Build relationships with realtors and local businesses

Now that you’re in business and ready to start the marketing process, it’s time to build relationships with realtors and local businesses so that they can refer clients to you for their contracting needs.

One way to do this is to join a local trades association or chamber of commerce. This will allow you to network with contractors who are already established in your area, as well as other business owners who may be able to refer clients your way (or vice versa). If there isn’t an existing organization where you live, consider starting one yourself! You can also try attending networking events like those hosted by Women Business Owners (WBO) International or BNI—these meetups provide opportunities for contractors just like yourself who might be looking for new clients or subcontractors too.

Use the Right Software to Save Time and Money

Although it can take some time and effort, learning to run a contractor business has the potential to help you earn significant income from your skillset. You may need to dedicate yourself to learning how to manage your company’s finances and marketing, but that’s what makes this work so rewarding. Of course, all of that will go a lot more smoothly and quickly if you use the correct tools for the job, just like in construction. The best construction and contractor software will allow you to handle email and text message marketing, invoicing and payment, and business phone services.

In order for a contractor business to succeed, it is crucial that you have the best construction and contractor software you can get. RunSensible is a feature-rich, comprehensive software with all the tools that you will need while running your small construction company or contractor business. Covering every part of the business from marketing to scheduling, invoicing, and project management, RunSensible even allows you to set up dedicated business phones that show off your professionalism while letting you decide how people are going to contact your company.

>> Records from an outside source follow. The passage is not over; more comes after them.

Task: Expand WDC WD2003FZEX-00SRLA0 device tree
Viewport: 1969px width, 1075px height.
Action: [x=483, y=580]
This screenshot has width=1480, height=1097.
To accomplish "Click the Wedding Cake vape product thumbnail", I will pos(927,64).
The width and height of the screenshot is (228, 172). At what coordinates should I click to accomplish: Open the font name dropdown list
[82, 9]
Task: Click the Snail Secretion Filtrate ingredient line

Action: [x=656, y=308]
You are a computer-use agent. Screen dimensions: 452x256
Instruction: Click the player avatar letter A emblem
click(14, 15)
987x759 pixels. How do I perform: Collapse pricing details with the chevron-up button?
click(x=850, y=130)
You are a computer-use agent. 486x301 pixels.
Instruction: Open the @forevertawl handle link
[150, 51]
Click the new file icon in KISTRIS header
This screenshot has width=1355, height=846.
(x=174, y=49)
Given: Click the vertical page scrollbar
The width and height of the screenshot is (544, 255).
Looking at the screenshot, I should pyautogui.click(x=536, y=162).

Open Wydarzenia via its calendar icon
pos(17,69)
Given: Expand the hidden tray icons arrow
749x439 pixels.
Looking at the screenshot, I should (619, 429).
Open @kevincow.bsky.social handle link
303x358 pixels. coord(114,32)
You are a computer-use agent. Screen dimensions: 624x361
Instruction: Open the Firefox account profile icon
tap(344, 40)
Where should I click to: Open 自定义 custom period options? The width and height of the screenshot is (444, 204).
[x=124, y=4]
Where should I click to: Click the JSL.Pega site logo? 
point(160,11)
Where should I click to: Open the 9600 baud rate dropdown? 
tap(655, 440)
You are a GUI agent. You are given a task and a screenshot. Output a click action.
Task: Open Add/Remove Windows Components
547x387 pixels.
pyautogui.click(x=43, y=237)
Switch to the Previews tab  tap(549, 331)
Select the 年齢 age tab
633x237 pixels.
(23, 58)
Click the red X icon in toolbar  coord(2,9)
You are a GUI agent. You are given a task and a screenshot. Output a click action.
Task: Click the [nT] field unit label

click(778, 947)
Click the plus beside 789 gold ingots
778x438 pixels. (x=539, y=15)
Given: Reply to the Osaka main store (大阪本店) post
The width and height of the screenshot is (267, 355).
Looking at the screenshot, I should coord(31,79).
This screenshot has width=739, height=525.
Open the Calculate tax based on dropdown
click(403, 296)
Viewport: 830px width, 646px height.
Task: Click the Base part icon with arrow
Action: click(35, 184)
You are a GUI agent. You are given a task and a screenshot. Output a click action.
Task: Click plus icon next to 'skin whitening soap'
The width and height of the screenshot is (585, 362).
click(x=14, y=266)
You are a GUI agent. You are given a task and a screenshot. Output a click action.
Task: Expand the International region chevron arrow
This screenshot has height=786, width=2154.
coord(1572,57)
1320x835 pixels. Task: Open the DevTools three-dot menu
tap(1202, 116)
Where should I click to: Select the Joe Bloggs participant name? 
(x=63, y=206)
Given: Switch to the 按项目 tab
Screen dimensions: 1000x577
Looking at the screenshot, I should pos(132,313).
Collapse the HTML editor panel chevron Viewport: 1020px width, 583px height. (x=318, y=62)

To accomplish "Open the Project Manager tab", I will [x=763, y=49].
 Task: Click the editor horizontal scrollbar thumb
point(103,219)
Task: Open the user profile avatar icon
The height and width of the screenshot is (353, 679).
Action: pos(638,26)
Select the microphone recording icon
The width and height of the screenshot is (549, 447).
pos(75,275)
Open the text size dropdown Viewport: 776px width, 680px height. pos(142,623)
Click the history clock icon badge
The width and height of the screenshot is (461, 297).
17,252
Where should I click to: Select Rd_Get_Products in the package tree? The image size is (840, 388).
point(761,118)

Sharpest Tool Outside the Box

Organize and automate all admin tasks from scheduling to invoicing to business calls and a lot more.

If you have a passion for construction and the desire to run your own business, becoming an independent contractor can be a great way to make money doing what you love. Constructing homes is an exciting opportunity that many people want to pursue but don’t know where or how to start. This article has outlined some of the steps involved in starting a contractor business so that anyone with these interests will be able to find success doing what they love while also making money from it!



Do small construction companies make a lot of money?

Yes and no. Like all businesses, the answer depends on how well the company is managed and organized. Even very small construction companies can pull in six figures if they’re smart and use the right tools to save time and money.

How much can I make if I start my own small construction company?

It really comes down to what kind of construction or contractor business you’re planning to start and how you will manage it.

How can I start a small construction company?

It’s not exactly easy but by following the steps in this article, you can start your own small construction company and contractor business.